• **INPUT DATA**
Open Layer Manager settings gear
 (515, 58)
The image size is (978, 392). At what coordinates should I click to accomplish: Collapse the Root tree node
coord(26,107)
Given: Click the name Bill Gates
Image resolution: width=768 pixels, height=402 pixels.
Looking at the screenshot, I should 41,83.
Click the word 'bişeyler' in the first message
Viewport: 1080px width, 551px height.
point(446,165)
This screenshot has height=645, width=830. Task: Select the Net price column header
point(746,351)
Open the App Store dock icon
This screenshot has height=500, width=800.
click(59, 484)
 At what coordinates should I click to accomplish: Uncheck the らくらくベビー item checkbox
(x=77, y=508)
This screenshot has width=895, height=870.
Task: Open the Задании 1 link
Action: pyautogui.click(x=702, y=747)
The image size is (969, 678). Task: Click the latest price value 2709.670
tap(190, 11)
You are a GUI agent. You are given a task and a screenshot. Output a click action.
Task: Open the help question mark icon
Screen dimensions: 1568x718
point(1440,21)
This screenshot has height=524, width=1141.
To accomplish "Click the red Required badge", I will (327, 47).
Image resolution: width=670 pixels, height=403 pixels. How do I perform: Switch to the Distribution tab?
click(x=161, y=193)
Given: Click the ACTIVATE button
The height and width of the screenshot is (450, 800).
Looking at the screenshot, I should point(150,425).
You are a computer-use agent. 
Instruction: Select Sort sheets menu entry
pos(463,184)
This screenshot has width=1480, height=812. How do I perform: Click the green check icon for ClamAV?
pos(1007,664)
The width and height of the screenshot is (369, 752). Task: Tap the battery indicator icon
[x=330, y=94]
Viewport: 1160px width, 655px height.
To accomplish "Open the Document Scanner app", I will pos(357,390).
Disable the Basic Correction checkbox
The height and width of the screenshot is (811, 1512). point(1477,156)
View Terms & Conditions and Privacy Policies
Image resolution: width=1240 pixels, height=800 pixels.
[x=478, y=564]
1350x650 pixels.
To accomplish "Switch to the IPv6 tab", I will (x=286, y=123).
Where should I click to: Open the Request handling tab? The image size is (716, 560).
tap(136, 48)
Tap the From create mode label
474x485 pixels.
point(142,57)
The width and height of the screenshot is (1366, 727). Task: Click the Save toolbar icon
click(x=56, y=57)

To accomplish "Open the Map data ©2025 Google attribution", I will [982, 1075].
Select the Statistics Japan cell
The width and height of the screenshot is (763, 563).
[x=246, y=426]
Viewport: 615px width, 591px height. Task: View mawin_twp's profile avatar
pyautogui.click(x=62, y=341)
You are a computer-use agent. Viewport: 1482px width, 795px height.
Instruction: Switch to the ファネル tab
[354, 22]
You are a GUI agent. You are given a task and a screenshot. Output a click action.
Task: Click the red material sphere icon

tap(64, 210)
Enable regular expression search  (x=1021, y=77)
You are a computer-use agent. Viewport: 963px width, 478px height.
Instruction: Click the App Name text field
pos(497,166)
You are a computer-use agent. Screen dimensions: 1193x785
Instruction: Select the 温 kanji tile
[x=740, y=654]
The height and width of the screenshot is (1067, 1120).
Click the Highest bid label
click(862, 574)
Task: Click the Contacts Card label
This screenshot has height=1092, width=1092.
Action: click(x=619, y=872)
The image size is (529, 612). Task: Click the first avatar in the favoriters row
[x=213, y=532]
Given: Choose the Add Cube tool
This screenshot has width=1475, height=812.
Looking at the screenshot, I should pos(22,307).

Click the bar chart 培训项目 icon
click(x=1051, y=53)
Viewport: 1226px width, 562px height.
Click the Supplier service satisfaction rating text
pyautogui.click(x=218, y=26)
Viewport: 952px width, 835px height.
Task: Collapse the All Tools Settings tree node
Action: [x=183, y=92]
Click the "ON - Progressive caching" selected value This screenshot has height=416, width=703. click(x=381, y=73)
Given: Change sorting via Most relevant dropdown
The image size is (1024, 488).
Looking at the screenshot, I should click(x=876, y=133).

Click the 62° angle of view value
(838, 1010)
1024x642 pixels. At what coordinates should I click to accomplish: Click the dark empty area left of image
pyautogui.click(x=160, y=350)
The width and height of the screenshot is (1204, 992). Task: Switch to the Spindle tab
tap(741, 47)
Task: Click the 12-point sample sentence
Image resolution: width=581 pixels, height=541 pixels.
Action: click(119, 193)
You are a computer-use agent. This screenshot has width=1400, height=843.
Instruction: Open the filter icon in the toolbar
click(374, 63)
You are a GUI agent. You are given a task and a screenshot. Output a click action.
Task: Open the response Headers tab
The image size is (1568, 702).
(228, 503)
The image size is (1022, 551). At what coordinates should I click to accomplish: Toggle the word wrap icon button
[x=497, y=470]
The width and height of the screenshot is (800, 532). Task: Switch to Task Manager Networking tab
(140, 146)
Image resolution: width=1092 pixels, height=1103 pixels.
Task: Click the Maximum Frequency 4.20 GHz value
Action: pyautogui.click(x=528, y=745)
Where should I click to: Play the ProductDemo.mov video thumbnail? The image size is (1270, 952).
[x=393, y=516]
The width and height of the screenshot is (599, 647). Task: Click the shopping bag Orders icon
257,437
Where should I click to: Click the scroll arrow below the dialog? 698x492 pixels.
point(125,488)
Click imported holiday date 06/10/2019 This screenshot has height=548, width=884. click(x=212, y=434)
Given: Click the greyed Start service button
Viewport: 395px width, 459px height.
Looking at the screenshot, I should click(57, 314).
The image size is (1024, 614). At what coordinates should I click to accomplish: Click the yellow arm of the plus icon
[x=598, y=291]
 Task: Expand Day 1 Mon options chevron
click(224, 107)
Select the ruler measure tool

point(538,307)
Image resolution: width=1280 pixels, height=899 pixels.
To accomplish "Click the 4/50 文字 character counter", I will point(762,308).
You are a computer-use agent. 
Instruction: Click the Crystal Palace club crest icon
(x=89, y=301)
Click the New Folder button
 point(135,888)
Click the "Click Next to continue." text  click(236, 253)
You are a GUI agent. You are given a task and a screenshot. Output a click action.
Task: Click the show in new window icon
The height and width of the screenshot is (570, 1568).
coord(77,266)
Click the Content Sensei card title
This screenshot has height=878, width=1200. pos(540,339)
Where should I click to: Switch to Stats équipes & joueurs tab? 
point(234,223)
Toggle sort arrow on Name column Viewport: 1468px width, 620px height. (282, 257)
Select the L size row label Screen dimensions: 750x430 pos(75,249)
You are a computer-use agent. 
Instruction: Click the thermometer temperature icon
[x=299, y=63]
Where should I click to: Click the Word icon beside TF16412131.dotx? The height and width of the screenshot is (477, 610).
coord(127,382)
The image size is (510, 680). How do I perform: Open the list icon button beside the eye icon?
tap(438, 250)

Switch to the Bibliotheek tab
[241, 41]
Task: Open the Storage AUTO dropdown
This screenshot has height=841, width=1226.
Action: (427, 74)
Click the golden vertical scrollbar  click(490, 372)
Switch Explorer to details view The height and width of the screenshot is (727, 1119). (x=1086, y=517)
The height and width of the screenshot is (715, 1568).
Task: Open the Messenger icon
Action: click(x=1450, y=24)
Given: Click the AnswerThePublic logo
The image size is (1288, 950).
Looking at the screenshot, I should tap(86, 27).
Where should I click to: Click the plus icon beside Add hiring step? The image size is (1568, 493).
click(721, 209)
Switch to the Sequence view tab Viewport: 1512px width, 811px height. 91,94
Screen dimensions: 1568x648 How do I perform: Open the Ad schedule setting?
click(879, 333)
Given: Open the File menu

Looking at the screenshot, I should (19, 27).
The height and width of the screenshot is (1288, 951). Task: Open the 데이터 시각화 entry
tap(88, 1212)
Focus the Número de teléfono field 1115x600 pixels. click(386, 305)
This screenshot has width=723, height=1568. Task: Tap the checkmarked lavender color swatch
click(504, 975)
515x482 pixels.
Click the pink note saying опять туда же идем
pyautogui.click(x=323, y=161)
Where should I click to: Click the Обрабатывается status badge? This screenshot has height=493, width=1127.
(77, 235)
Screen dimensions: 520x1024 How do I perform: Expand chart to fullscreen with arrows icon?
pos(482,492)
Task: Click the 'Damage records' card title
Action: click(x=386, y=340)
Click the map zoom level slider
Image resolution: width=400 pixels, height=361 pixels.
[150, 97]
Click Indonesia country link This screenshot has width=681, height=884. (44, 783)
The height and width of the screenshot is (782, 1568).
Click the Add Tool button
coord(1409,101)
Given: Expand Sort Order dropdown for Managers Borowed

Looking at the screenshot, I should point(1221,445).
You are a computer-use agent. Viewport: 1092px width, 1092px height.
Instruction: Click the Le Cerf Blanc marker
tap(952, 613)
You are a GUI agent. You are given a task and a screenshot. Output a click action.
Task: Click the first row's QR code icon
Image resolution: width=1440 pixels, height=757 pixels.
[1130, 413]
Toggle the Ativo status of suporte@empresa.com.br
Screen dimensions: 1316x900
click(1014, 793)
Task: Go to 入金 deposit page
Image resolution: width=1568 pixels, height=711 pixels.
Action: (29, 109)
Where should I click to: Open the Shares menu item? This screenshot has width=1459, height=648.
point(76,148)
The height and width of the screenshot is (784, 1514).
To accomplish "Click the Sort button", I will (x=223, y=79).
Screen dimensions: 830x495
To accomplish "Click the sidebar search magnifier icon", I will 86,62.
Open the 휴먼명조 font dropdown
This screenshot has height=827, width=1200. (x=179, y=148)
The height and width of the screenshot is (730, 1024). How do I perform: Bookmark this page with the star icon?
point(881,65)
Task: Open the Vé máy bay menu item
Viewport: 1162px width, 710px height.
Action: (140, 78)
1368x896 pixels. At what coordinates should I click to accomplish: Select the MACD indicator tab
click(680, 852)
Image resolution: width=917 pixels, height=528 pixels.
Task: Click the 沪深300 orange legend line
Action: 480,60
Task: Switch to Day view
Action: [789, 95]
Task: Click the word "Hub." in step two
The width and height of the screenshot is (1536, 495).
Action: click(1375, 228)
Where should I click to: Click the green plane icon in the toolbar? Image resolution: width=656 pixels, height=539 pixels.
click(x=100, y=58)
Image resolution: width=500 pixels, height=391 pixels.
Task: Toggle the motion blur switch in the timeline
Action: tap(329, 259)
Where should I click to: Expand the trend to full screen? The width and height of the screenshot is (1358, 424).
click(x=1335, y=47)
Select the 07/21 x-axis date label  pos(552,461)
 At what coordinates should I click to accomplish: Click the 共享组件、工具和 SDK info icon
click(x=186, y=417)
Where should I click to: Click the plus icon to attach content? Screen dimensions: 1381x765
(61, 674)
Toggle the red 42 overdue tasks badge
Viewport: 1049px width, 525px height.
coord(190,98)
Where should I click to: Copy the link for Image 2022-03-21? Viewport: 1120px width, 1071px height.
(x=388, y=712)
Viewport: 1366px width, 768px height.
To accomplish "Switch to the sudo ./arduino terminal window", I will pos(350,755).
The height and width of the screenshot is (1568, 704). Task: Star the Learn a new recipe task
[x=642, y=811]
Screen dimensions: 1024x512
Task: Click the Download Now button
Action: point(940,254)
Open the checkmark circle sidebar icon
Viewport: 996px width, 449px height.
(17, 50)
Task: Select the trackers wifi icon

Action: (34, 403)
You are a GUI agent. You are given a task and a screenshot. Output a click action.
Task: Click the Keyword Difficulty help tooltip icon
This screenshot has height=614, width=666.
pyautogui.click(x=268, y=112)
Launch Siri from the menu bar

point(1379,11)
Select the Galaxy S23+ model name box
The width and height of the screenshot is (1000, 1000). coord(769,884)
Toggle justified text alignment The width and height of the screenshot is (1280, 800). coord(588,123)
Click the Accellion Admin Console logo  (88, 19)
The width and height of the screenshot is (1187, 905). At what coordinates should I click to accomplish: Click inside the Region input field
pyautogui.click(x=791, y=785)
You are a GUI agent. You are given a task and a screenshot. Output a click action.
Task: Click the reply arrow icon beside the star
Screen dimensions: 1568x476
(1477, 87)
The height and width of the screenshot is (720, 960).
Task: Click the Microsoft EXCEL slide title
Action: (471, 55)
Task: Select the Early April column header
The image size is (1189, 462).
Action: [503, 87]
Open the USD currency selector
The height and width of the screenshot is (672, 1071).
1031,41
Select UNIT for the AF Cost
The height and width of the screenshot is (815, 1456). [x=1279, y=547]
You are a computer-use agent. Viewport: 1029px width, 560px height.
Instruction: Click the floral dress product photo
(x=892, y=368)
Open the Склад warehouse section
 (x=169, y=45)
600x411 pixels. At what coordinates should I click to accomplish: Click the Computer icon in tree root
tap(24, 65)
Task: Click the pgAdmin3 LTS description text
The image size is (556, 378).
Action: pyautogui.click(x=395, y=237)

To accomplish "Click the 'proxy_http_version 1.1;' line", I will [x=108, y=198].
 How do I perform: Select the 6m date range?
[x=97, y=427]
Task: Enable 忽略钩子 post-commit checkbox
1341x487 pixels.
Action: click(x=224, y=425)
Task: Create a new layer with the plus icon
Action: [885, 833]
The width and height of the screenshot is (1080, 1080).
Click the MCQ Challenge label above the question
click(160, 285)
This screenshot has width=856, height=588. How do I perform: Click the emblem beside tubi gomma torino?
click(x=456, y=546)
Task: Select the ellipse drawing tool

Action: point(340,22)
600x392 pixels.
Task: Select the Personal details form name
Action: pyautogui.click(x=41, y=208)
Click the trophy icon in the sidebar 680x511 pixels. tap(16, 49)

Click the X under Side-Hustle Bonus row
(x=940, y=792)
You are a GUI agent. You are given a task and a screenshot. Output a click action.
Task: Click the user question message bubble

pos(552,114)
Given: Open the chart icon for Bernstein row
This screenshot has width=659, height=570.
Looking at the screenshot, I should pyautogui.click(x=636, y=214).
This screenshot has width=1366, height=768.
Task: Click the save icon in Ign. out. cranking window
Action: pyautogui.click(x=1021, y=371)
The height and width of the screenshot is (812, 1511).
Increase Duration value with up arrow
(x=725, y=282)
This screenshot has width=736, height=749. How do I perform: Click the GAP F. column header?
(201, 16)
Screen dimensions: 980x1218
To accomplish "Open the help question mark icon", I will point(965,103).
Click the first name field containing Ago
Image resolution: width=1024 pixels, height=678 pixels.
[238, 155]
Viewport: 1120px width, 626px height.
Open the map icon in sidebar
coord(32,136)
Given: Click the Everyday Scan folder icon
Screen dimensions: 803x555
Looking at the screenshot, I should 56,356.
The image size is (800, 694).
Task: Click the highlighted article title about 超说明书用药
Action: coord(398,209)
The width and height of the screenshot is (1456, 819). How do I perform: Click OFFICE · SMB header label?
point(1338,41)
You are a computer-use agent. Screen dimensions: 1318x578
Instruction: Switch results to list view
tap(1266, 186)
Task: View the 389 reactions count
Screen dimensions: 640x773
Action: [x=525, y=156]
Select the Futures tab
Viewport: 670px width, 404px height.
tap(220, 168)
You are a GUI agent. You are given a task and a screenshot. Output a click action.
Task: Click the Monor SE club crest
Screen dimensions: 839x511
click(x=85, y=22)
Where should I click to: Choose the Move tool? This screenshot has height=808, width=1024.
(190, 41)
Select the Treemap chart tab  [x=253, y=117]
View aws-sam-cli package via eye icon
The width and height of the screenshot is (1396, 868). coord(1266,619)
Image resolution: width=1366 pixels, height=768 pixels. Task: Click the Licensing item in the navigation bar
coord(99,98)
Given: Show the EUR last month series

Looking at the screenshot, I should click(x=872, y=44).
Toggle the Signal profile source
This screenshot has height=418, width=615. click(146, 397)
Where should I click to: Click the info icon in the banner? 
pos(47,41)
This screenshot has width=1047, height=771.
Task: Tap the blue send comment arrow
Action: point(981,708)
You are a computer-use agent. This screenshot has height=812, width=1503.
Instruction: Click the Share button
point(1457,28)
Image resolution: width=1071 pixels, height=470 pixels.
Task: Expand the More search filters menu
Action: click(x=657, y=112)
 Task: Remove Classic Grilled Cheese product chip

• **TASK DESCRIPTION**
Using the listing above, pull out all lines that hold the word "Enable".

• **RESPONSE FOR THIS EXERCISE**
Enable regular expression search  (x=1021, y=77)
Task: Enable 忽略钩子 post-commit checkbox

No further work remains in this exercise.